In “Nathan Glazer’s Warning,” Howard Husock of the Manhattan Institute uses Glazer’s writings to examine the revival of federal social policy (i.e., social engineering) by the Obama administration.
The following is a particularly interesting passage about the failure of federal education and training programs:
Glazer, by contrast, immersed himself in social science. Take a chapter in The Limits of Social Policy called “Education, Training and Poverty: What Worked?” In that chapter, Glazer reviews the social-science literature on 18 social programs, from the Job Corps to Head Start, from Title I of the Elementary and Secondary Education Act to the School Breakfast program, as well as a “meta-evaluation” based on 42 studies of early-childhood education programs.
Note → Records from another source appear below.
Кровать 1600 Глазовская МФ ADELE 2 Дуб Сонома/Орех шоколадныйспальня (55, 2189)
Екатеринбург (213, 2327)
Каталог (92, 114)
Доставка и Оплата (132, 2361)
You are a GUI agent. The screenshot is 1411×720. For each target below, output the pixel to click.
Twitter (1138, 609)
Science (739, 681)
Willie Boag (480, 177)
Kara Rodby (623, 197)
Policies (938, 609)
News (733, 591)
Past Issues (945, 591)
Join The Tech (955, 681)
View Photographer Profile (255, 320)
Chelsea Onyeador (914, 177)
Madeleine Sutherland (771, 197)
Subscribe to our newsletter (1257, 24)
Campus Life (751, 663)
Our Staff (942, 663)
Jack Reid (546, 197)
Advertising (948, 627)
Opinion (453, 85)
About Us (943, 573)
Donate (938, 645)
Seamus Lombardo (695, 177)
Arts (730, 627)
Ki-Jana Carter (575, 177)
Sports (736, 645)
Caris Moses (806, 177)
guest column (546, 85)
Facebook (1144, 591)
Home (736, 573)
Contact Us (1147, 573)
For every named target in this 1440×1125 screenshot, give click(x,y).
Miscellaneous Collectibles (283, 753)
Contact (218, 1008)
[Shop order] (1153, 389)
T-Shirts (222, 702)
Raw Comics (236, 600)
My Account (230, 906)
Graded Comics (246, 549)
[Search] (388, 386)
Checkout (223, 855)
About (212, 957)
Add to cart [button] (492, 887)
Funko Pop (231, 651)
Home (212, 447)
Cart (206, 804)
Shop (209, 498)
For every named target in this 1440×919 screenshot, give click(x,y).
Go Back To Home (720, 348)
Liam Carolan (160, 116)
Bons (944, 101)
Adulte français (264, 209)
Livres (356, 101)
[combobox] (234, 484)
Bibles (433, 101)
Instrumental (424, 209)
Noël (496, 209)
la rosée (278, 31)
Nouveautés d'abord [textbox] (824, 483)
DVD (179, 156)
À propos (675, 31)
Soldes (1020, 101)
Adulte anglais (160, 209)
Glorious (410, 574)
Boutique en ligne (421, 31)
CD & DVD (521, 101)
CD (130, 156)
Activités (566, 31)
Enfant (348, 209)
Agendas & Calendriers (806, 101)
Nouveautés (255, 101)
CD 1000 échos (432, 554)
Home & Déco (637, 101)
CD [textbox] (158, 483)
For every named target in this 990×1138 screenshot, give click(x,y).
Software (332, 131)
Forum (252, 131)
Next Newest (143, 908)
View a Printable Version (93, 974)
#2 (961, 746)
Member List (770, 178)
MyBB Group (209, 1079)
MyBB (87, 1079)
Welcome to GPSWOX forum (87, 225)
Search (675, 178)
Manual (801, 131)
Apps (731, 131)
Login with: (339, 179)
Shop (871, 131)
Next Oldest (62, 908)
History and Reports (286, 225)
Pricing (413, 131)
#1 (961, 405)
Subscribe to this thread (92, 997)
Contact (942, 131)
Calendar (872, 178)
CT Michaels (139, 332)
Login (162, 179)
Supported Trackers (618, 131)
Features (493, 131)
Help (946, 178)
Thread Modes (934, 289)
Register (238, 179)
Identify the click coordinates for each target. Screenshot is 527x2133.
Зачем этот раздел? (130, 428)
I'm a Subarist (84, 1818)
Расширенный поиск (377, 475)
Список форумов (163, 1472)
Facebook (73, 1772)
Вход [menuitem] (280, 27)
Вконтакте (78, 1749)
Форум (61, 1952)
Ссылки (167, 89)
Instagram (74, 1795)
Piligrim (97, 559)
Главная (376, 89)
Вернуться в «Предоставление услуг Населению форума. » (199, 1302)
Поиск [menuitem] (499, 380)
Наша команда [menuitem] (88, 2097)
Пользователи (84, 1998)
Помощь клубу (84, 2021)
His conclusions aren’t polemical, but they are withering nonetheless. “At least some of the states known for high expenditure on education and social needs have shown remarkably poor records.” “After having done badly in schooling, we do not do well at making up for the failure through work-training programs, though we have certainly tried.” And crucially: “The evaluations of specific programs that were available during the first ten years after the launching of the [War on Poverty] confirmed the verdict: nothing worked, and, in particular, nothing that one did in education worked.”
I do not believe that the failure of federal social policy will dissuade Obama from pushing for government action designed to “change and improve people and their neighborhoods.”